È fondamentale il ruolo dei C-level e del management, nelle PMI italiane strutturate attorno a un padre padrone è fondamentale che venga fatto il salto necessario per dare spazio e responsabilità ai manager. L’allineamento iniziale rappresenta la fase più complessa e soddisfacente del lavoro».
Mi sembra che con gli OKR sia il team a svolgere un ruolo centrale. Come si ridisegnano i ruoli in azienda?
«Il ruolo chiave è quello dei manager. Una volta ricevuto il compito di raggiungere un determinato obiettivo, sono a loro stilare i risultati chiave per raggiungerli. Prima di iniziare il lavoro però, si confrontano con i dipendenti, che possono dare suggerimenti o proporre modifiche. In pratica si ha una fase “top to bottom” in cui vengono forniti obiettivi chiari: non cosa si deve fare, ma cosa vogliamo ottenere.
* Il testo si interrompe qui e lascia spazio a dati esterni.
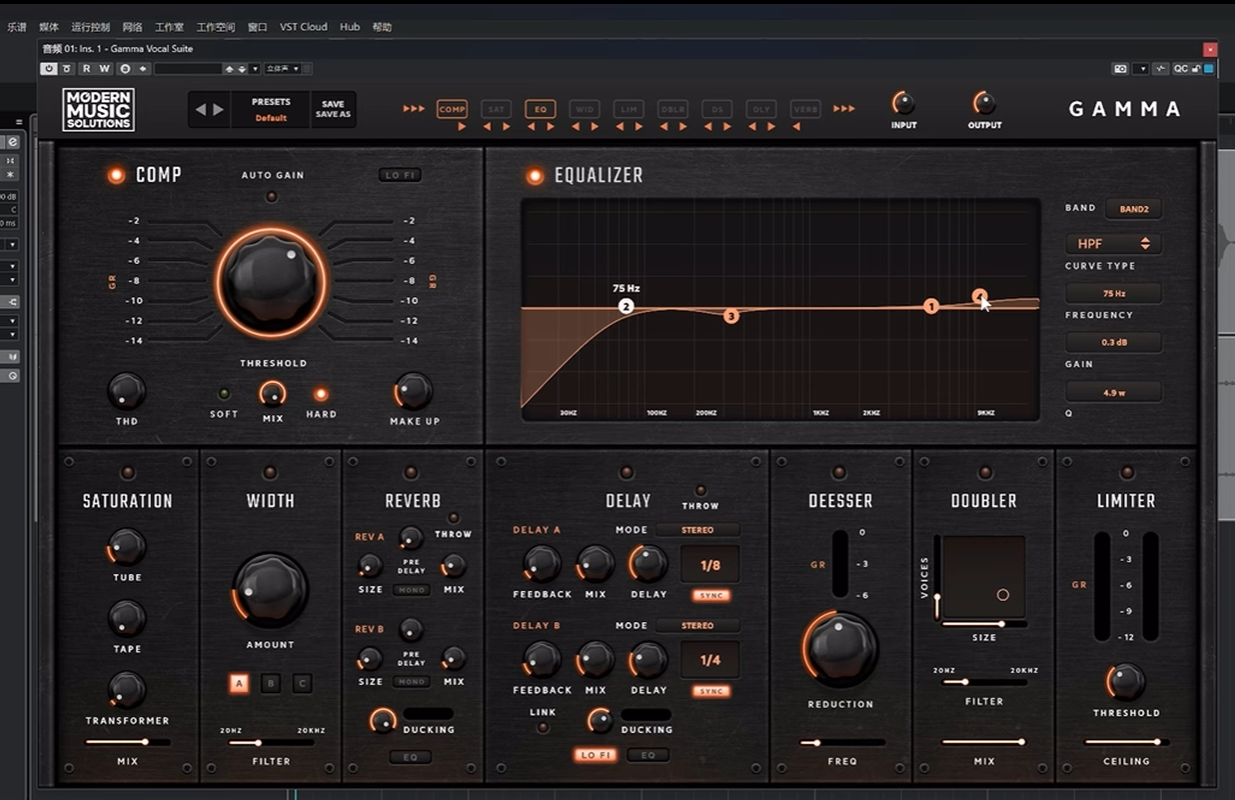This screenshot has width=1235, height=800.
Task: Enable the SAT module in the chain
Action: (x=497, y=109)
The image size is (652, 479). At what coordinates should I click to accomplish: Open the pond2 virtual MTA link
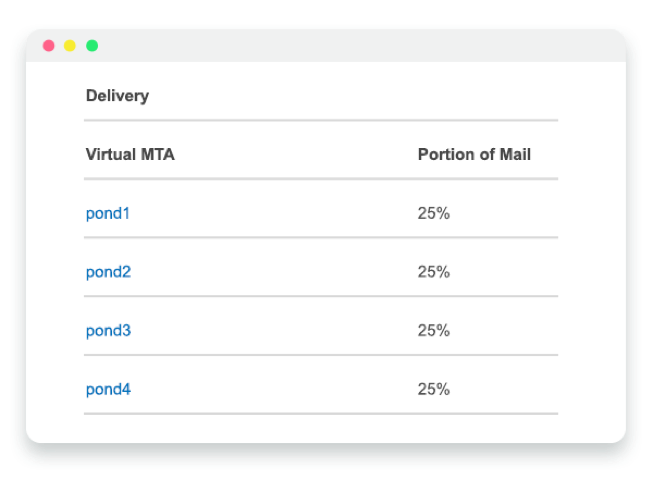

E altrettanto importante è la fase “bottom up”, che permette di tradurre gli obiettivi in azioni misurabili. Così esce un piano d’azione condiviso, che potrà sempre essere corretto e modificato, se misurando le fasi di avanzamento si vede che qualcosa non funziona».
A volte bisogna dire di “no” a qualcuno?
«Quando mancano gli strumenti necessari è meglio rinviare l’applicazione degli OKR, altrimenti si rischia di non ottenere i risultati sperati. Non tutti sono pronti. In Italia lavoriamo con aziende che oscillano da 20 a 200 dipendenti, mote realtà del terzo settore, startup a caccia del primo Seed, scaleup.
Uno degli elementi che aiuta molto all’applicazione degli OKR è l’avere a disposizione una buona base di dati, perché semplifica la fase di misurazione. A volte dobbiamo fare un po’ di selezione, questo fa si che poi i risultati siano molto positivo: nove aziende su dieci riescono a raggiungere l’obiettivo».
Cosa potrebbe aiutare ad accelerare l’introduzione degli OKR nel tessuto imprenditoriale italiano?
«Nei nostri Atenei sono ancora scarsi i corsi di management e imprenditorialità. E poi bisogna lavorare maggiormente sui dati e sulla misurazione del dato, tema molto più diffuso nel Nord Europa. L’imprenditore italiano solitamente ha idee brillanti, ma vuole tutto subito ed è meno propenso a strutturate un team per la gestione di un percorso a tappe.
L’aspetto che forse spaventa un po’ è gli OKR danno potere ai dipendenti, perché una volta stabiliti i risultati chiave ci si deve attenere a quelli e chiunque può rifiutare un compito che non sia previsto nel programma stabilito. Credo siano questi principalmente i punti su cui si dovrebbe lavorare».
Per fornire le informazioni necessarie a un primo approccio con gli OKR, ha sviluppato un’Intelligenza Artificiale dedicata. Come funziona?
«A forza di riceve telefonate in cui mi facevano sempre le stesse domande, ho pensato di addestrare un’Intelligenza Artificiale, basata su Gpt, in grado di fornire le informazioni base sull’utilizzo degli OKR. Chiunque può consultarla per un primo approccio, per avere un’idea di come funzionano e provare a capire se la sua impresa possiede i requisiti necessari per provare ad applicarli».
Quando il gioco si fa duro e si passa all’applicazione pratica, però, meglio una consulenza di persona?
«Come ho già avuto modo di dire, l’allineamento iniziale rappresenta la fase più delicata e più importante. La presenza di uno sguardo esterno aiuta a capire su quali risultati focalizzare l’attenzione, come gestire i dati a disposizione e quali possono essere gli obiettivi primari».